SOURCE DATA below:

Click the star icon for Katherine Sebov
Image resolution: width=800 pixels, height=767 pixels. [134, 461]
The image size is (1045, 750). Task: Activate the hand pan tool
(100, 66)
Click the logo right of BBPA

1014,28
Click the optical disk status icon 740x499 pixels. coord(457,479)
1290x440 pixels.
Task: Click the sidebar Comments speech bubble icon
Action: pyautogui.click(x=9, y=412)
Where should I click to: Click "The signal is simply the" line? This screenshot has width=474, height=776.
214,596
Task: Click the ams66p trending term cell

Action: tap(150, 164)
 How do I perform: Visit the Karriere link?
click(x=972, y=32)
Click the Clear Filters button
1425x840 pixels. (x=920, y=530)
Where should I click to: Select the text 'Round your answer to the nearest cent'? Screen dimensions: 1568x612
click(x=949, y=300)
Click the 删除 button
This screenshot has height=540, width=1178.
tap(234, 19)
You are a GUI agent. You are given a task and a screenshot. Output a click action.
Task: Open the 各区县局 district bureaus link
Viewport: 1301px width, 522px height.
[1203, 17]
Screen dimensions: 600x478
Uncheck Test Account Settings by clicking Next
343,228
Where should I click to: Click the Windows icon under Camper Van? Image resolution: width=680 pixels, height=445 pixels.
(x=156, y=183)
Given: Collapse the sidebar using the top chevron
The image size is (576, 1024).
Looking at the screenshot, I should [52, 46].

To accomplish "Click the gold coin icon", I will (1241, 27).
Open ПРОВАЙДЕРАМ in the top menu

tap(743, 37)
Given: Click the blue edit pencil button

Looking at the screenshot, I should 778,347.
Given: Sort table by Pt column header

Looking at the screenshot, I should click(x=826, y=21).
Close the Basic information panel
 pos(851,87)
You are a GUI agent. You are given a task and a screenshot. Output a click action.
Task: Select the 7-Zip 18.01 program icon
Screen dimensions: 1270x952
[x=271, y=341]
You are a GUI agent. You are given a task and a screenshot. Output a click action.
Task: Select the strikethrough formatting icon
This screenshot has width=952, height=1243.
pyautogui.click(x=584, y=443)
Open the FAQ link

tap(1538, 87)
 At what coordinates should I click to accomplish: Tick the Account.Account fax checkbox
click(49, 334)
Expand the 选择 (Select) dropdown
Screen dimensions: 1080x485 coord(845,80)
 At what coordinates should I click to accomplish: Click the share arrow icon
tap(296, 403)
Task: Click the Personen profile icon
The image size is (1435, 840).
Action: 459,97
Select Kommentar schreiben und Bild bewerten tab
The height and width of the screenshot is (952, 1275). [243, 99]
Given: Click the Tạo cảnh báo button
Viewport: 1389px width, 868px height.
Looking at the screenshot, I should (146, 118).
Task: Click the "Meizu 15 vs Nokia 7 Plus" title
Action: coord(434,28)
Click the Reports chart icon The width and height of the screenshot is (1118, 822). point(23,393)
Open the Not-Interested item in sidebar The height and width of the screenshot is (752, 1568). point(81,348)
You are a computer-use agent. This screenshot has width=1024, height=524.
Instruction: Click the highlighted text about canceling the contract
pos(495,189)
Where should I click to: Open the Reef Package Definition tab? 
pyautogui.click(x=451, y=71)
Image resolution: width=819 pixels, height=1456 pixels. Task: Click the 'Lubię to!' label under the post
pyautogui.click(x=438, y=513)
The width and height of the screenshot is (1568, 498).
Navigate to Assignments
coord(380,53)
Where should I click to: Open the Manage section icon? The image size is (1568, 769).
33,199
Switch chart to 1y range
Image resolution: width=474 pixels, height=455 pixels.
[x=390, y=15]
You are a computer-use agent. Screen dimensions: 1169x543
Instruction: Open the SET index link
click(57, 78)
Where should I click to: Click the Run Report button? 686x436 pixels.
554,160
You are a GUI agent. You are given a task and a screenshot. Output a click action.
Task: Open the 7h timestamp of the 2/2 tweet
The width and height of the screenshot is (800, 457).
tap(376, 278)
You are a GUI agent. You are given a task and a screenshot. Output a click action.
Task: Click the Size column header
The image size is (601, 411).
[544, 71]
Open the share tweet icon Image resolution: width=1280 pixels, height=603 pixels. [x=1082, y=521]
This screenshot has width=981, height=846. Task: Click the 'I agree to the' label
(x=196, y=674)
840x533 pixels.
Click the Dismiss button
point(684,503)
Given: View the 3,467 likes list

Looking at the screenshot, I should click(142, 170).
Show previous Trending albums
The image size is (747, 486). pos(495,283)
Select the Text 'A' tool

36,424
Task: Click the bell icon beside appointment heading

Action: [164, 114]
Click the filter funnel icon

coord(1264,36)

End of SOURCE DATA.

An exact repetition of all the records above is required.

▶ OUTPUT BELOW:
Click the star icon for Katherine Sebov
Image resolution: width=800 pixels, height=767 pixels. [134, 461]
The image size is (1045, 750). Task: Activate the hand pan tool
(100, 66)
Click the logo right of BBPA

1014,28
Click the optical disk status icon 740x499 pixels. coord(457,479)
1290x440 pixels.
Task: Click the sidebar Comments speech bubble icon
Action: pyautogui.click(x=9, y=412)
Where should I click to: Click "The signal is simply the" line? This screenshot has width=474, height=776.
214,596
Task: Click the ams66p trending term cell

Action: tap(150, 164)
 How do I perform: Visit the Karriere link?
click(x=972, y=32)
Click the Clear Filters button
1425x840 pixels. (x=920, y=530)
Where should I click to: Select the text 'Round your answer to the nearest cent'? Screen dimensions: 1568x612
click(x=949, y=300)
Click the 删除 button
This screenshot has height=540, width=1178.
tap(234, 19)
You are a GUI agent. You are given a task and a screenshot. Output a click action.
Task: Open the 各区县局 district bureaus link
Viewport: 1301px width, 522px height.
[1203, 17]
Screen dimensions: 600x478
Uncheck Test Account Settings by clicking Next
343,228
Where should I click to: Click the Windows icon under Camper Van? Image resolution: width=680 pixels, height=445 pixels.
(x=156, y=183)
Given: Collapse the sidebar using the top chevron
The image size is (576, 1024).
Looking at the screenshot, I should [52, 46].

To accomplish "Click the gold coin icon", I will (1241, 27).
Open ПРОВАЙДЕРАМ in the top menu

tap(743, 37)
Given: Click the blue edit pencil button

Looking at the screenshot, I should 778,347.
Given: Sort table by Pt column header

Looking at the screenshot, I should click(x=826, y=21).
Close the Basic information panel
 pos(851,87)
You are a GUI agent. You are given a task and a screenshot. Output a click action.
Task: Select the 7-Zip 18.01 program icon
Screen dimensions: 1270x952
[x=271, y=341]
You are a GUI agent. You are given a task and a screenshot. Output a click action.
Task: Select the strikethrough formatting icon
This screenshot has width=952, height=1243.
pyautogui.click(x=584, y=443)
Open the FAQ link

tap(1538, 87)
 At what coordinates should I click to accomplish: Tick the Account.Account fax checkbox
click(49, 334)
Expand the 选择 (Select) dropdown
Screen dimensions: 1080x485 coord(845,80)
 At what coordinates should I click to accomplish: Click the share arrow icon
tap(296, 403)
Task: Click the Personen profile icon
The image size is (1435, 840).
Action: 459,97
Select Kommentar schreiben und Bild bewerten tab
The height and width of the screenshot is (952, 1275). [243, 99]
Given: Click the Tạo cảnh báo button
Viewport: 1389px width, 868px height.
Looking at the screenshot, I should (146, 118).
Task: Click the "Meizu 15 vs Nokia 7 Plus" title
Action: coord(434,28)
Click the Reports chart icon The width and height of the screenshot is (1118, 822). point(23,393)
Open the Not-Interested item in sidebar The height and width of the screenshot is (752, 1568). point(81,348)
You are a computer-use agent. This screenshot has width=1024, height=524.
Instruction: Click the highlighted text about canceling the contract
pos(495,189)
Where should I click to: Open the Reef Package Definition tab? 
pyautogui.click(x=451, y=71)
Image resolution: width=819 pixels, height=1456 pixels. Task: Click the 'Lubię to!' label under the post
pyautogui.click(x=438, y=513)
The width and height of the screenshot is (1568, 498).
Navigate to Assignments
coord(380,53)
Where should I click to: Open the Manage section icon? The image size is (1568, 769).
33,199
Switch chart to 1y range
Image resolution: width=474 pixels, height=455 pixels.
[x=390, y=15]
You are a computer-use agent. Screen dimensions: 1169x543
Instruction: Open the SET index link
click(57, 78)
Where should I click to: Click the Run Report button? 686x436 pixels.
554,160
You are a GUI agent. You are given a task and a screenshot. Output a click action.
Task: Open the 7h timestamp of the 2/2 tweet
The width and height of the screenshot is (800, 457).
tap(376, 278)
You are a GUI agent. You are given a task and a screenshot. Output a click action.
Task: Click the Size column header
The image size is (601, 411).
[544, 71]
Open the share tweet icon Image resolution: width=1280 pixels, height=603 pixels. [x=1082, y=521]
This screenshot has width=981, height=846. Task: Click the 'I agree to the' label
(x=196, y=674)
840x533 pixels.
Click the Dismiss button
point(684,503)
Given: View the 3,467 likes list

Looking at the screenshot, I should click(142, 170).
Show previous Trending albums
The image size is (747, 486). pos(495,283)
Select the Text 'A' tool

36,424
Task: Click the bell icon beside appointment heading

Action: [164, 114]
Click the filter funnel icon

coord(1264,36)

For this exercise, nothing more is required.